>> Start

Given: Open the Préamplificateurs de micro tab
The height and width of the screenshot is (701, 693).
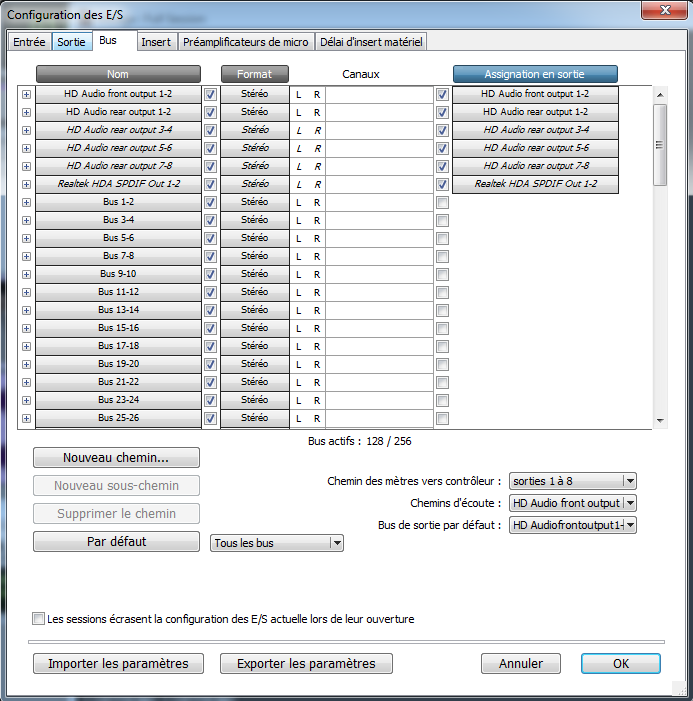Looking at the screenshot, I should pyautogui.click(x=245, y=42).
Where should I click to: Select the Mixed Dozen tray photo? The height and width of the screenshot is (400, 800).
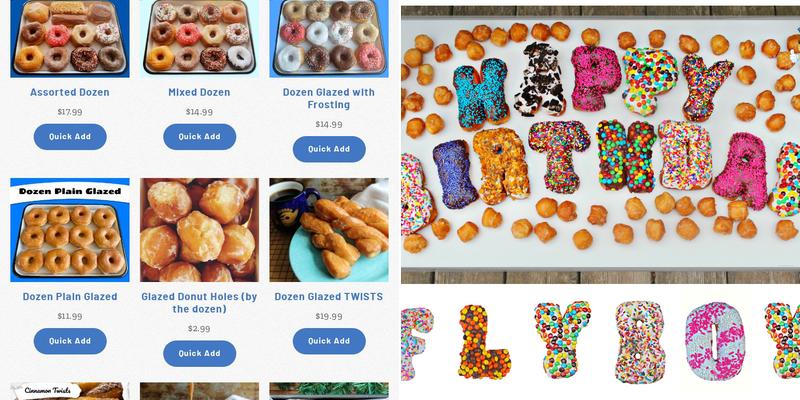tap(199, 39)
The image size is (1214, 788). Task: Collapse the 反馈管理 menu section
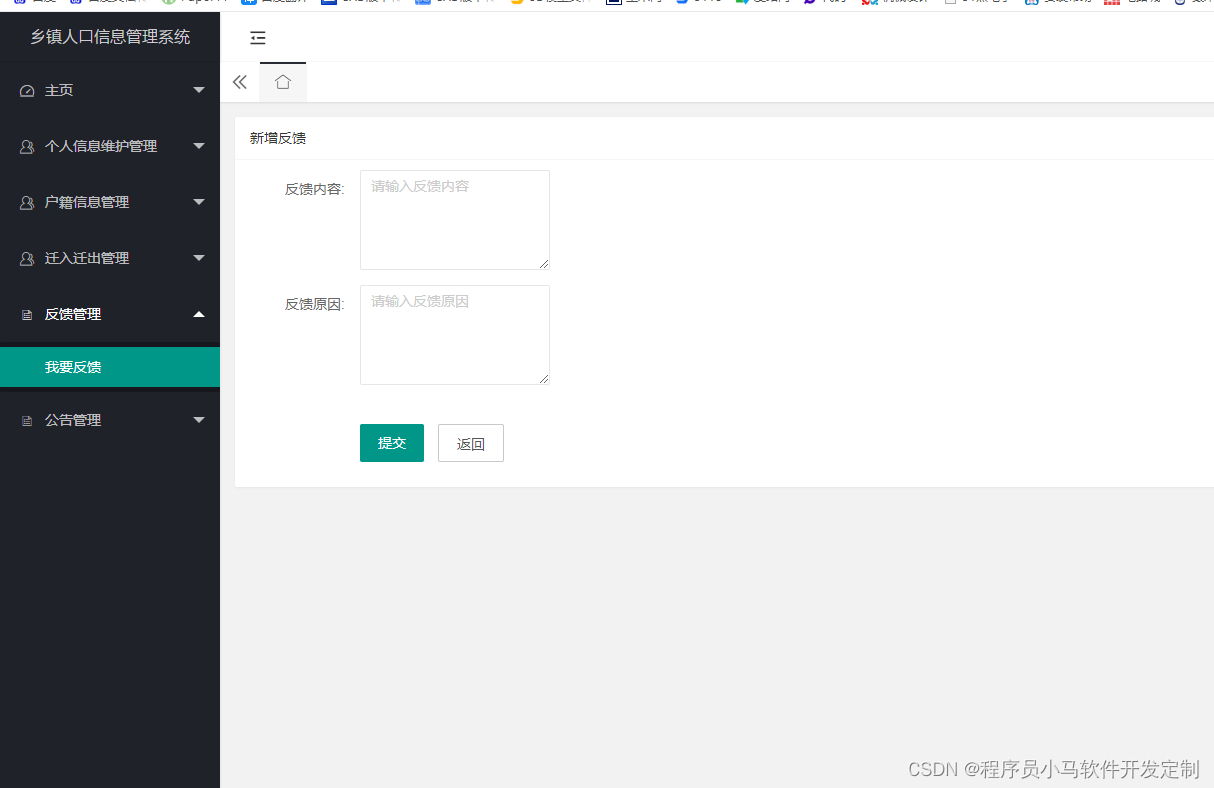199,314
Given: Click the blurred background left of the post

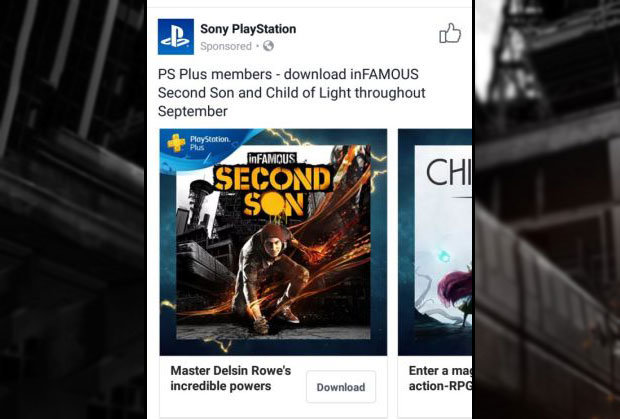Looking at the screenshot, I should (73, 210).
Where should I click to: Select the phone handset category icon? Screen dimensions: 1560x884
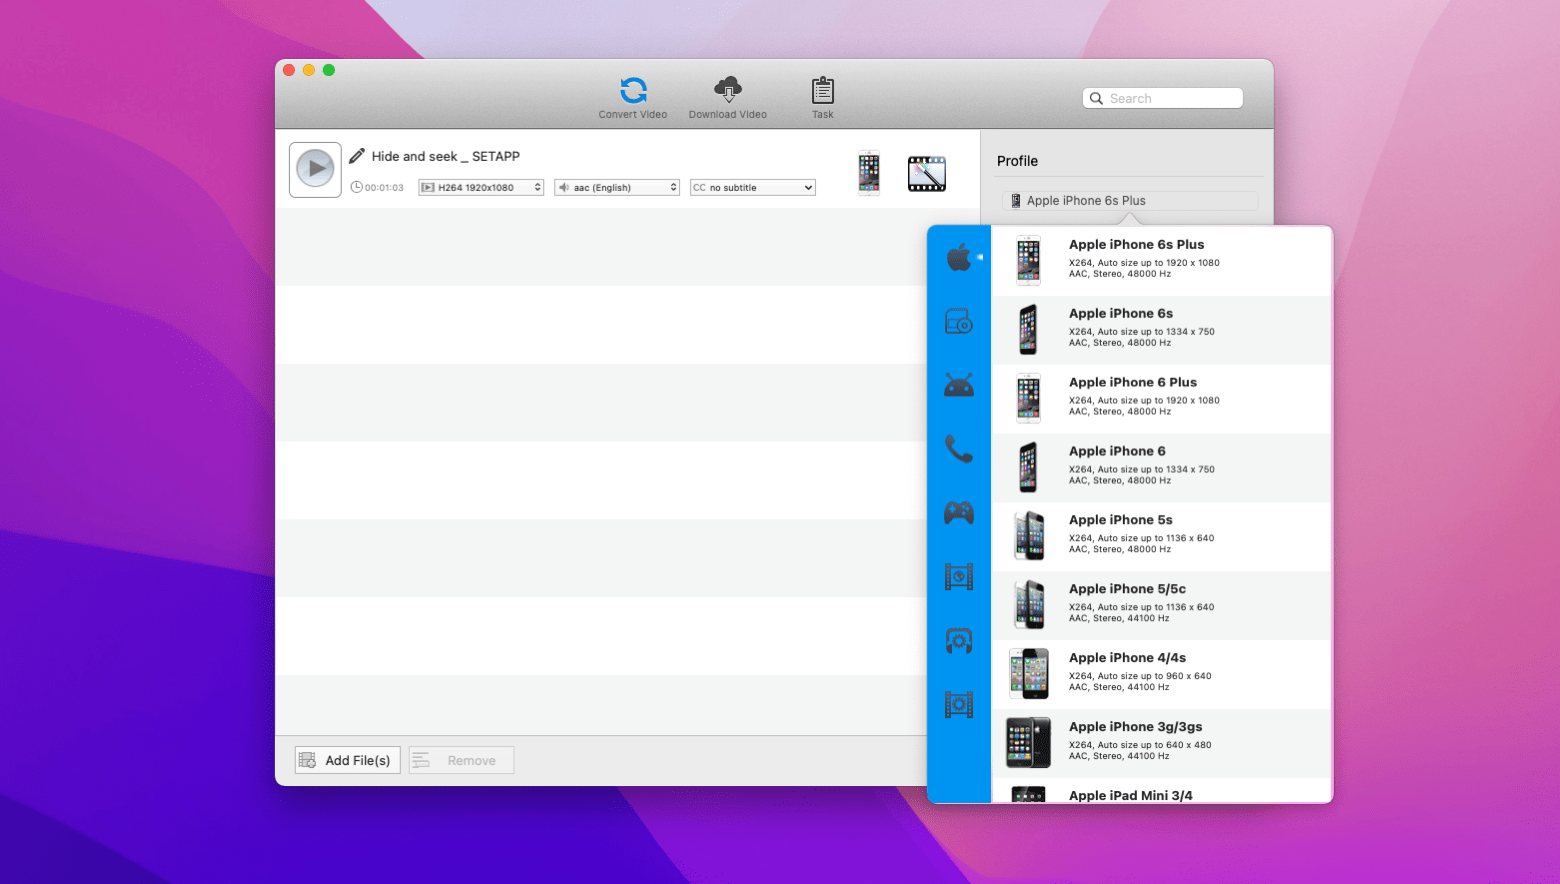958,449
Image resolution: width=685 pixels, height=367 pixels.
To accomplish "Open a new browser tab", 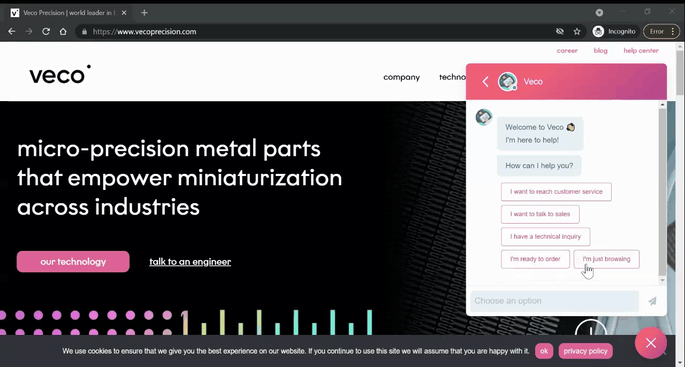I will point(145,13).
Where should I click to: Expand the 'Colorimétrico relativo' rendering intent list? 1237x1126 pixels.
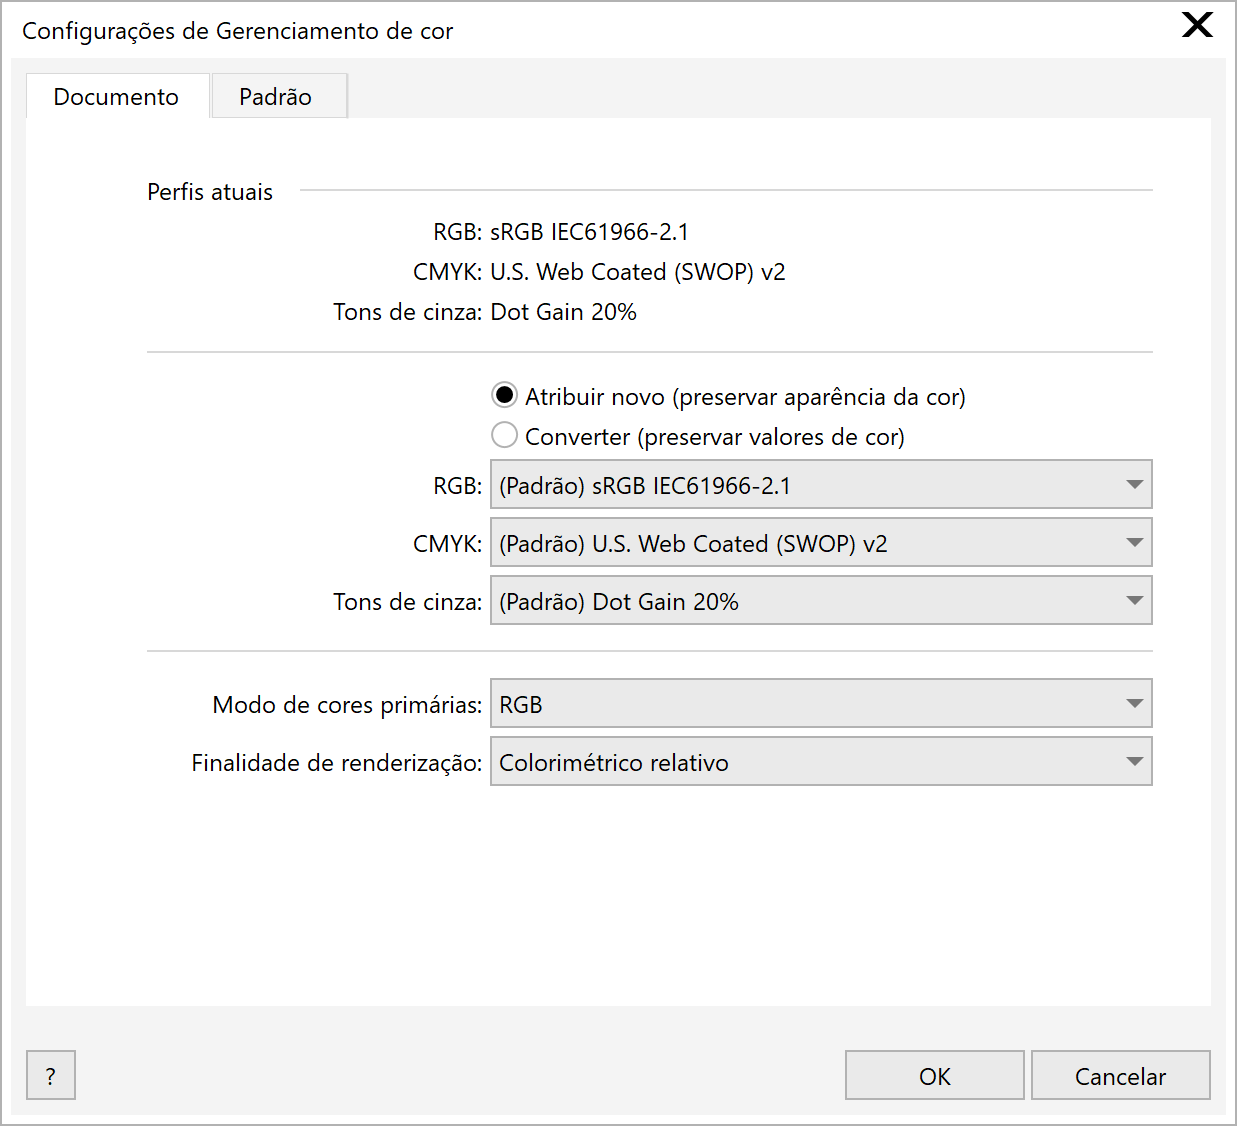point(800,762)
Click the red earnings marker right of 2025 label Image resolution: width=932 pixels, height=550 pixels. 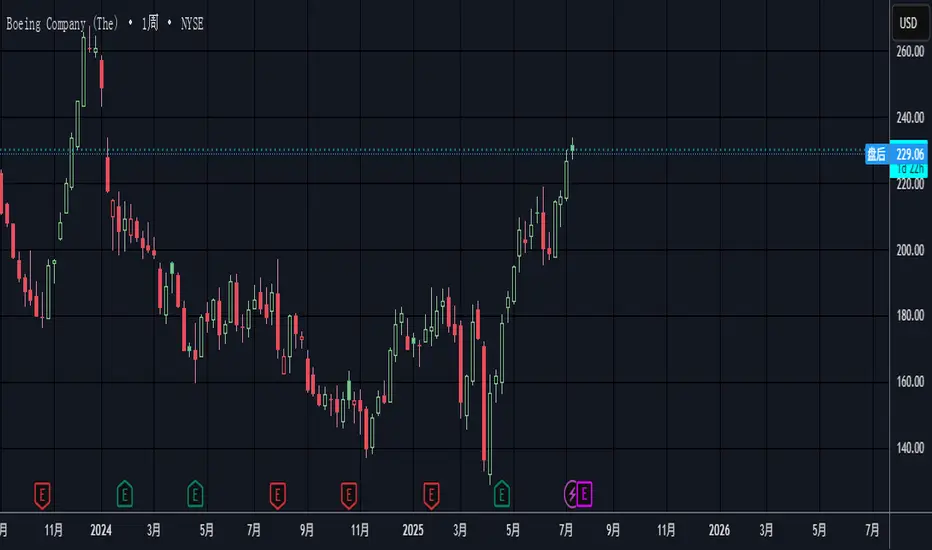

>> End

- _DIRECTIONS_: Transcribe the listing word for word, starting with the line containing "Where should I click to: Expand" and going on through the end of the listing. Leave the pictures out of your answer.

- _REPLY TO THE TASK_:
Where should I click to: Expand the 'Colorimétrico relativo' rendering intent list? 1237x1126 pixels.
point(800,762)
Click the red earnings marker right of 2025 label Image resolution: width=932 pixels, height=550 pixels. 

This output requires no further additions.